Our suit contests the part of the National Organ Transplant Act that bans families like ours from setting up a pilot program to offer modest compensation to donors with the most needed bone marrow and thus save more lives. The law makes offering any compensation—such as a housing allowance—a federal crime that could land everyone involved (from the doctor to the donor to the patient) in jail. In our view, the Constitution does not allow the government to imprison people for doing no harm while saving lives.

Severe donor shortage

The problem for cancer patients is that only 2% of Americans are on the national bone marrow donor registry, which makes finding a perfect donor match like finding a needle in a haystack. Finding a bone marrow donor match isn’t as simple as finding a blood donor match; bone marrow donors must be compatible on a deep genetic level—something that is especially hard to find for minorities.

Arya received a close-but-not-perfect donor match in 2009, which created painful and life-threatening complications for him that required hospitalization for an extended time. A better match may have saved his life. Expanding the donor pool will not only create more donor matches, but also better ones.

But to increase the donor pool, it makes sense to offer modest compensation to offset the inconvenience and discomfort of donating. Donors generally donate by receiving an injection once a day for five days to increase marrow-cell production, and then having marrow cells drawn from their arm using the same technique used by donors of other blood components such as platelets and plasma. The medicine can cause flu-like symptoms, and the donation process can take several hours. Right now, donors who are informed that they are a match sometimes decide not to donate, often because they can’t take time off work. Offering simple incentives, including college scholarships to young-adult donors—whose marrow is healthiest—could increase the number of people who go through with donation.

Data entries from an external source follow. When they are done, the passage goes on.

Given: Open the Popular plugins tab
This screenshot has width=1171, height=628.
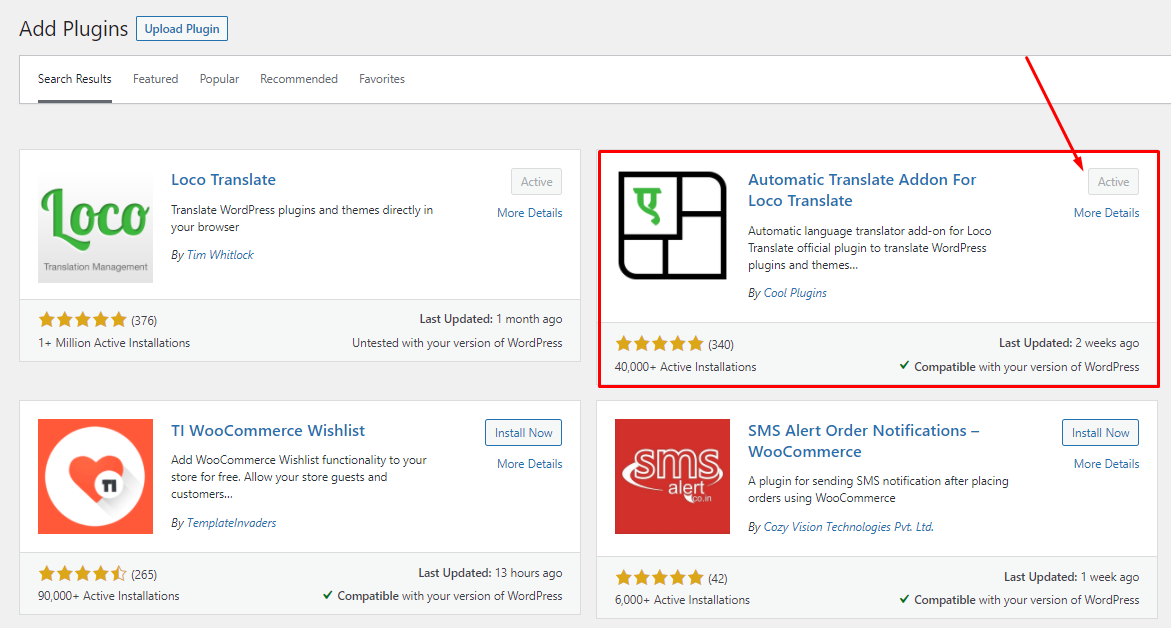Looking at the screenshot, I should coord(219,79).
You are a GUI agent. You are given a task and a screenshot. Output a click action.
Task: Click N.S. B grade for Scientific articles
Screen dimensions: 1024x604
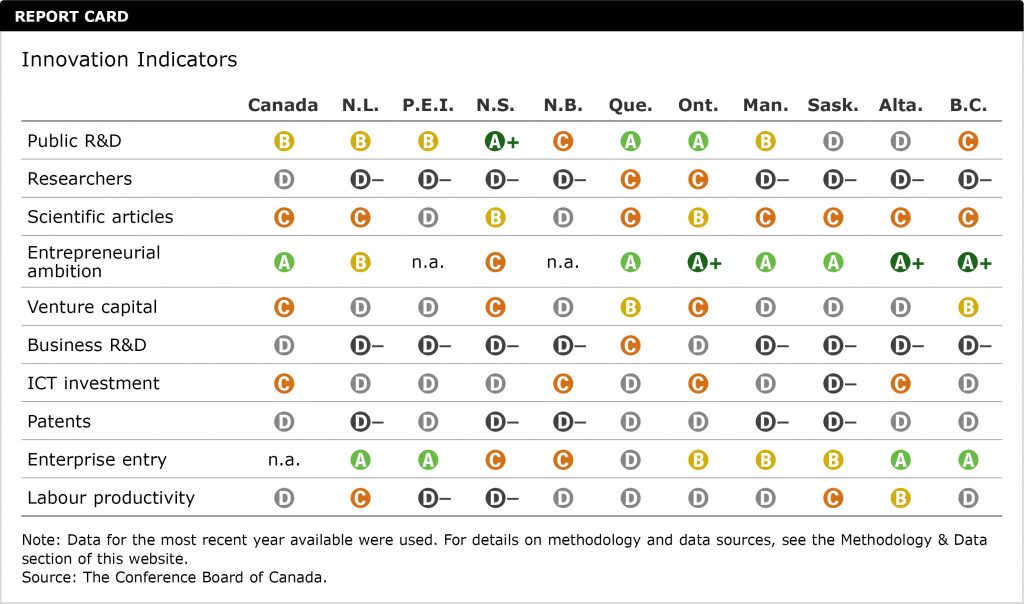coord(494,218)
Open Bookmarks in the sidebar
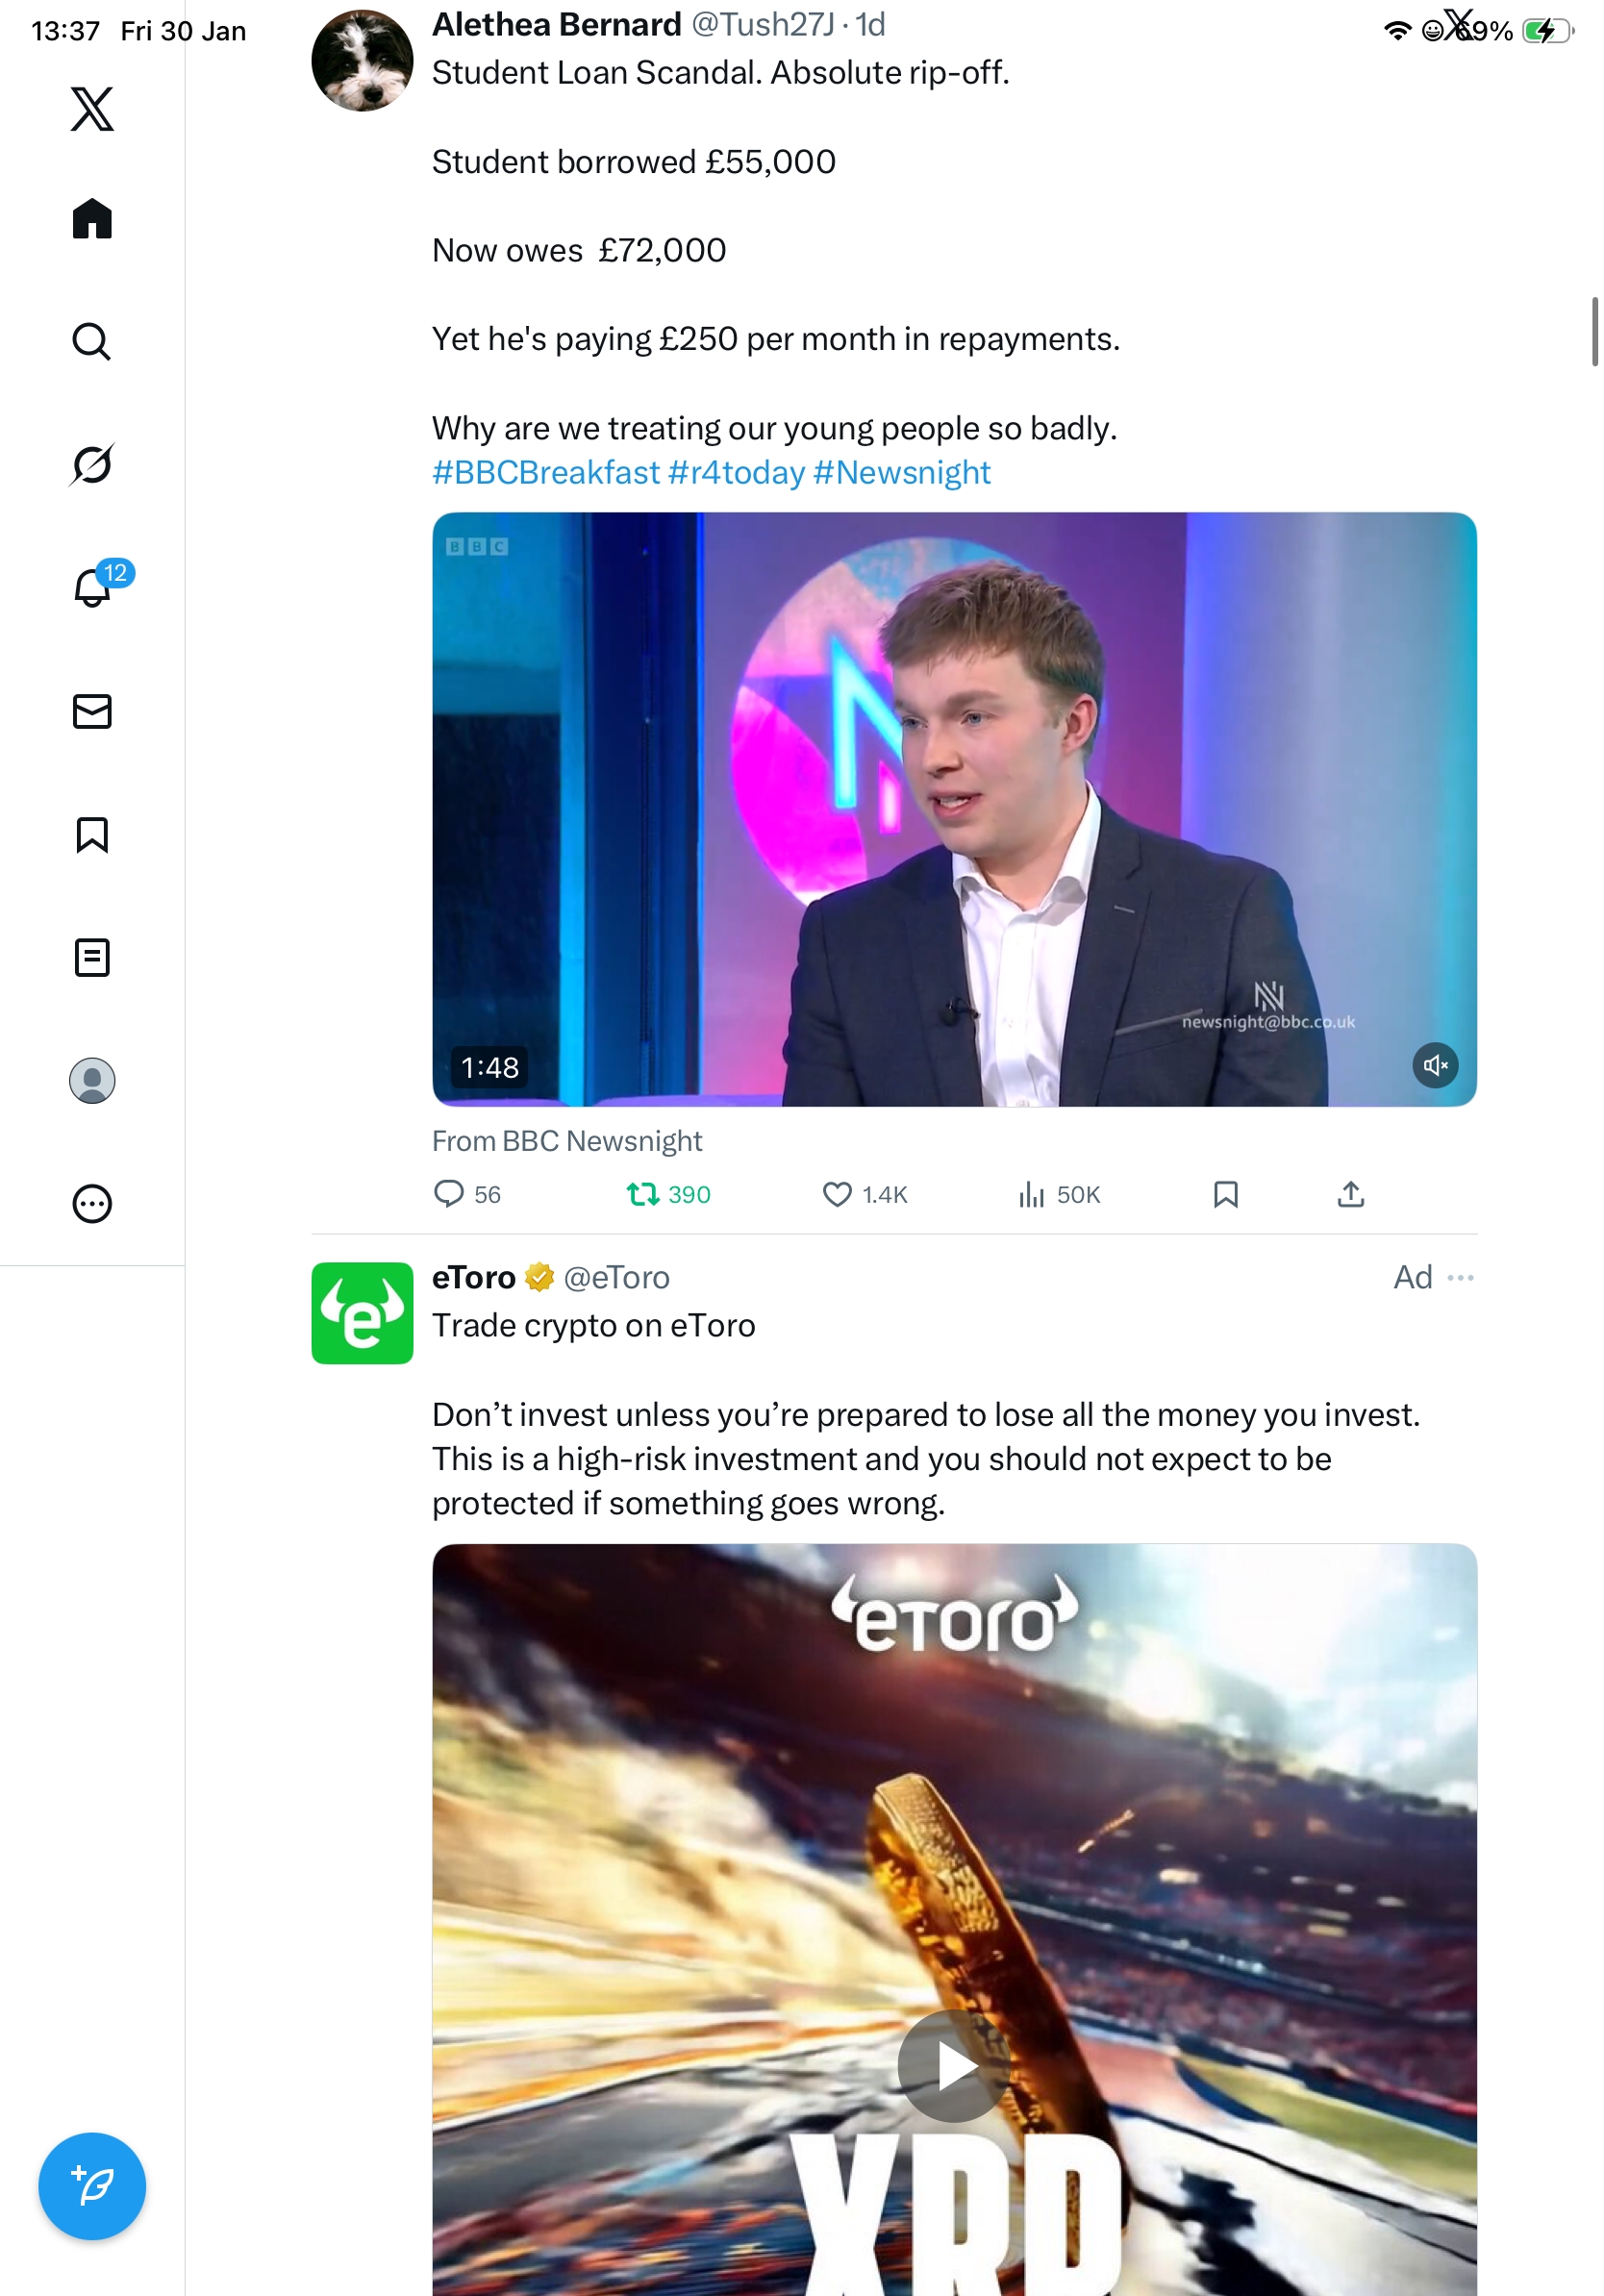 92,834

This case isn’t about medicine; everyone agrees that bone marrow transplants save lives. This case is about whether individuals can make choices about compensating someone or receiving compensation for making a bone marrow donation without the government stopping them.

Marrow different from organs

Inevitably when I discuss this issue, people raise concerns about markets in human organs and wonder whether compensation would exploit the poor. These are legitimate concerns that can be easily addressed in the context of marrow donations.

Organs such as kidneys do not grow back when they are removed, and kidney donation requires invasive surgery.

Bone marrow, on the other hand, is a special type of blood cell that grows back. Donating bone marrow uses a technique similar to donating other blood cells such as platelets for which compensation is legal. Donating marrow is safe, and more than 40,000 people have donated bone marrow without a single donor death. And patients receive donor bone marrow like blood, through a transfusion.

The differences between irreplaceable organs and bone marrow answer concerns about the poor. Here compensation would be a safe and ethical way to do no harm while bringing together the most needed donors and patients who are otherwise certain to die.

Despite all Arya went through, his resilience never wavered. He truly lived up to the name we gave him: “Arya Avalokitesvara”—the Great Compassionate Lord Buddha. Arya is my hero who inspired his mother and me to create an organization to fight childhood cancer (www.aryaskids.org) and fight for bone marrow transplants.

In the end, creating more and better bone marrow donor matches through a system of modest compensation will save the lives of patients, improve the lives of donors, drive down the costs of treatment and improve the quality of life of cancer patients as they battle to survive.

Arya always wished that all the kids at the hospital where he was treated would go back home one day fully cured. Let’s work to make that dream a reality.